*Problem to solve:*
Only the tail of the listing is wanted: the line containing "You are a computer-use" and all after it, repeated exactly, pictures omitted.

*Material for the task:*

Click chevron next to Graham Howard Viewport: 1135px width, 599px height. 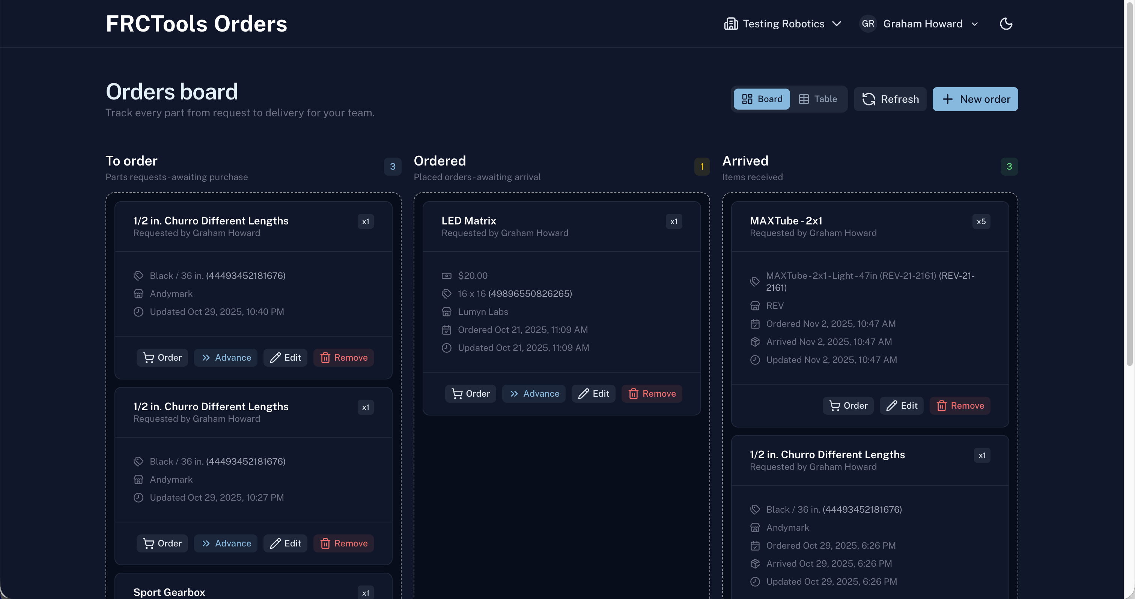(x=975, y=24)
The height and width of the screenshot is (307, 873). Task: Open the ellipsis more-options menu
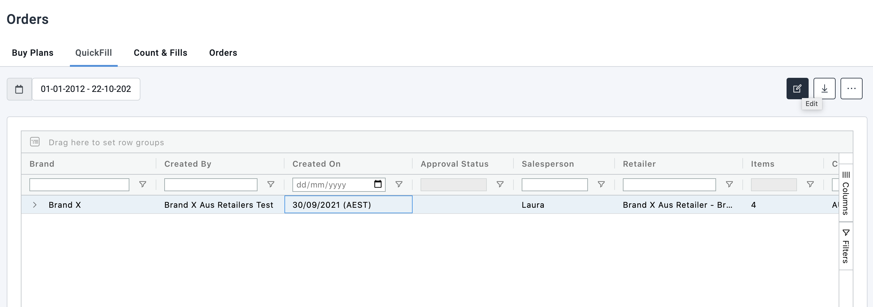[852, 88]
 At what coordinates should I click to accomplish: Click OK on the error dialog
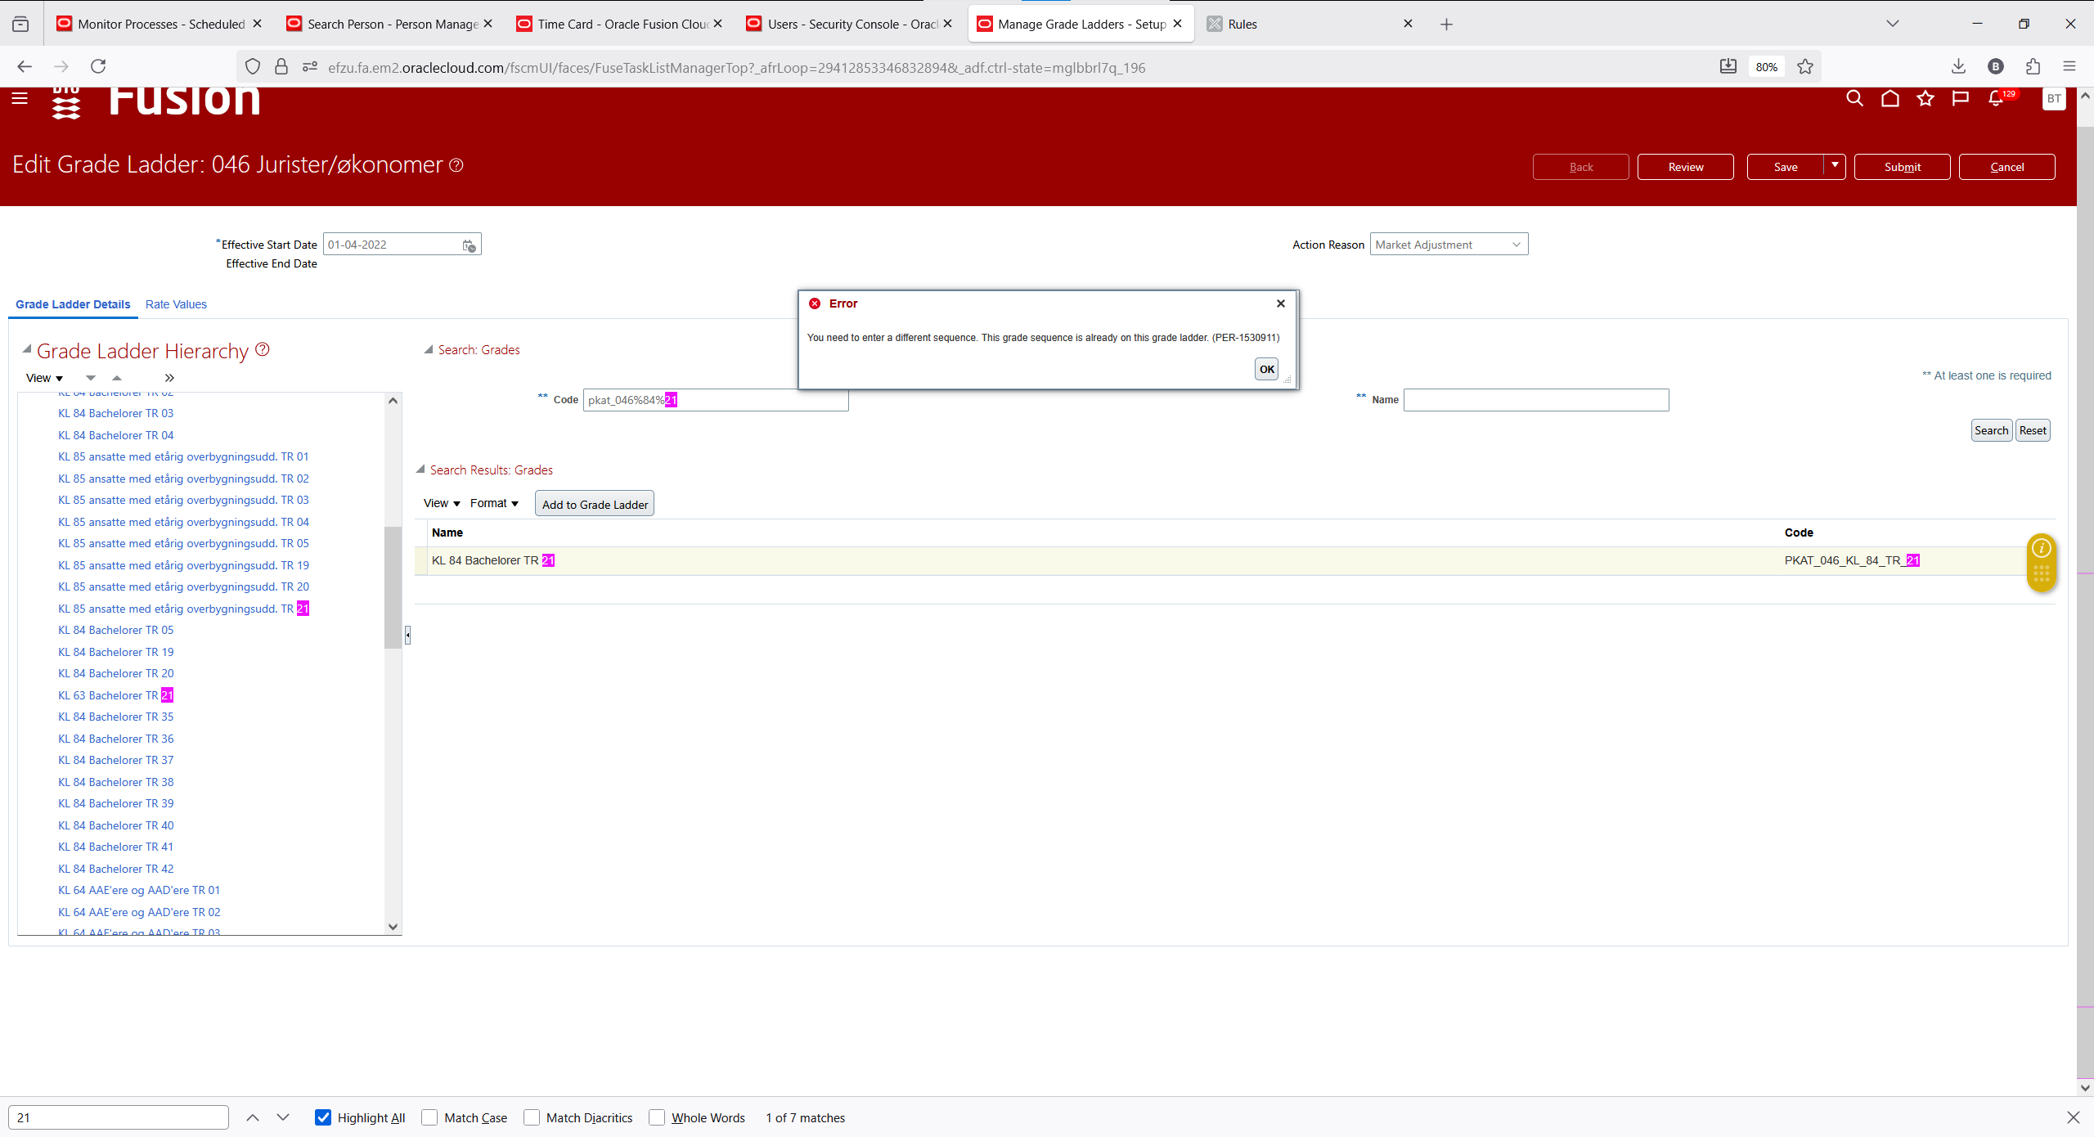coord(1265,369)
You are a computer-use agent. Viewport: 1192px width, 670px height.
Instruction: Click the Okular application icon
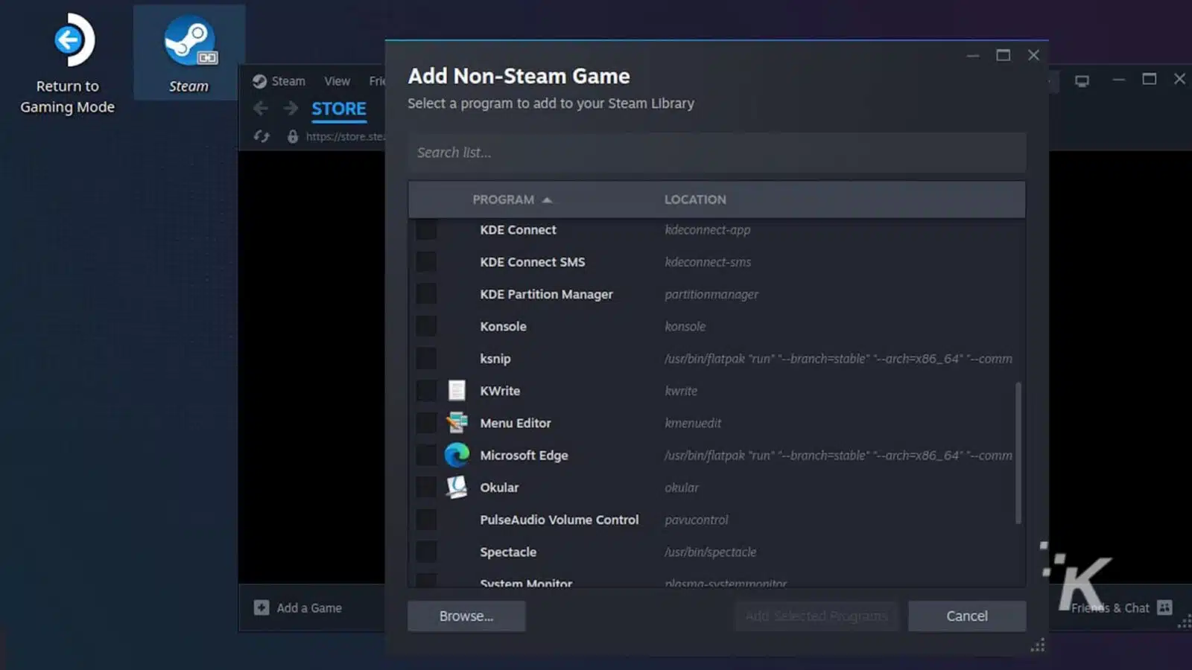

*Result:*
You are a computer-use agent. Viewport: 1192px width, 670px height.
Instruction: Click the Okular application icon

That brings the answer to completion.